Let’s say Jimmy had to pay $10,000 in tax:
$42,600 - $10,000 = $32,600
How can I use this statement to improve my business?
Creating a profit and loss statement gives you a very clear picture of how your business is doing. Now that you have it, you can:
- Calculate your gross profit margin — in other words, the percentage of your total revenue that becomes profit. The higher the percentage, the better your business is performing.
- Compare financial periods to identify seasonal trends or problems
- Find areas where costs can be cut
- Look at ways you can invest the profits back into the business, perhaps hiring staff or buying equipment
- Use the information to plan cash flow and predict profit for next year
- Determine exactly how much profit you’re making on each sale
This will also reveal your ‘break-even’ point in the year, when your expenses for the entire year will be paid and the rest of the income for the year is profit. This can then be used to set a challenge to reach profitability earlier next year.
More than just the bottom line in business
Profit and loss statements do more than just provide a ‘bottom line’ view of the financial health of your business. They give you the power to make smart decisions.
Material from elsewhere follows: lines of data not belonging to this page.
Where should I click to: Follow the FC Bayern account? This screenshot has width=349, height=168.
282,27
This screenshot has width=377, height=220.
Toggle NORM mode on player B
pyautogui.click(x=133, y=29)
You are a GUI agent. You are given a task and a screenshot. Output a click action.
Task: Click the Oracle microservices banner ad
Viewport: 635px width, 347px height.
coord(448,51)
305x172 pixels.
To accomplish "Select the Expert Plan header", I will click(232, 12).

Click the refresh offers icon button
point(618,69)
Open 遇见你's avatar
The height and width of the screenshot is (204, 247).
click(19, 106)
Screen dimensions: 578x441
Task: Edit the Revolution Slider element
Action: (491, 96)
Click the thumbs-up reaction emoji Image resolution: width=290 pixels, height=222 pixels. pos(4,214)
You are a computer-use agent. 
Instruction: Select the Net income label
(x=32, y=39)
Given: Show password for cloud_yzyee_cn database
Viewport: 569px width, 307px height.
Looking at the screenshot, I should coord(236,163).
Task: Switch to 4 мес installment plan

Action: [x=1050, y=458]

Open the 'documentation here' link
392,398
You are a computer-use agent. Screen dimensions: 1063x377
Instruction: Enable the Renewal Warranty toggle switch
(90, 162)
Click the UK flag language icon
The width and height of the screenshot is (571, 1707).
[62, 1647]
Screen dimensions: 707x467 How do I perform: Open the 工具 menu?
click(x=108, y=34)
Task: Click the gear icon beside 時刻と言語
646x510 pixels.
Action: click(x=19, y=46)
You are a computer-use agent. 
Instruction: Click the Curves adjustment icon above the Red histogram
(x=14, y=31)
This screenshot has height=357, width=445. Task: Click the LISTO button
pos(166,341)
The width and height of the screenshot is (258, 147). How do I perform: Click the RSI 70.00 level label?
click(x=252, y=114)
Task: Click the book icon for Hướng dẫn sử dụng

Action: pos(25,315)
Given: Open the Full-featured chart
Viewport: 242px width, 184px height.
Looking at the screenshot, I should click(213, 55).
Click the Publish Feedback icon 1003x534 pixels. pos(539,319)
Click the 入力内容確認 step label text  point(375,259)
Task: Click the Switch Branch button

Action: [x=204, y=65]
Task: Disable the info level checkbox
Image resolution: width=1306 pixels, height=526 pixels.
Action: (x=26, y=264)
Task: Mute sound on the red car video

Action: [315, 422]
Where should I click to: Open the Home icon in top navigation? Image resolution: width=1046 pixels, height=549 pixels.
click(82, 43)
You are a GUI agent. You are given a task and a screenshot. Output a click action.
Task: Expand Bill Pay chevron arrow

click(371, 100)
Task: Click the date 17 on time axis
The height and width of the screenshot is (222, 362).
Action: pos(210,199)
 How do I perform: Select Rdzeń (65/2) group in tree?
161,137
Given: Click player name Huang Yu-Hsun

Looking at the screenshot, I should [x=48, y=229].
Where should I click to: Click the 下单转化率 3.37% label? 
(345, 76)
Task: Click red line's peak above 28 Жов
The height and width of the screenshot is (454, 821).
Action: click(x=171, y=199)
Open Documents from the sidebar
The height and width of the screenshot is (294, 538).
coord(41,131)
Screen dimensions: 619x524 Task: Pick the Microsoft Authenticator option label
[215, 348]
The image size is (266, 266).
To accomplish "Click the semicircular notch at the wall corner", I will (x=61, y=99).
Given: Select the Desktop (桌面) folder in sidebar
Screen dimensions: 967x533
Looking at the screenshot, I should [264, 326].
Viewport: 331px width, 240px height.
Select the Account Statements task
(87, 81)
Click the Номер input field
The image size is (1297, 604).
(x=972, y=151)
To create a P&L statement, you need to deduct all of the expenses relating to running the business from the income that you make. This then gives the amount of profit that will be subject to tax. Everything left over is considered your profit.
As a business, this final figure (gross profit) can be used to provide a percentage figure to see how much of your income is kept as profit after expenses. Keeping track of the gross profit margin as a percentage of income on a quarterly basis makes it easy to see if expenses and income are going up or down and take quick action to stay on track.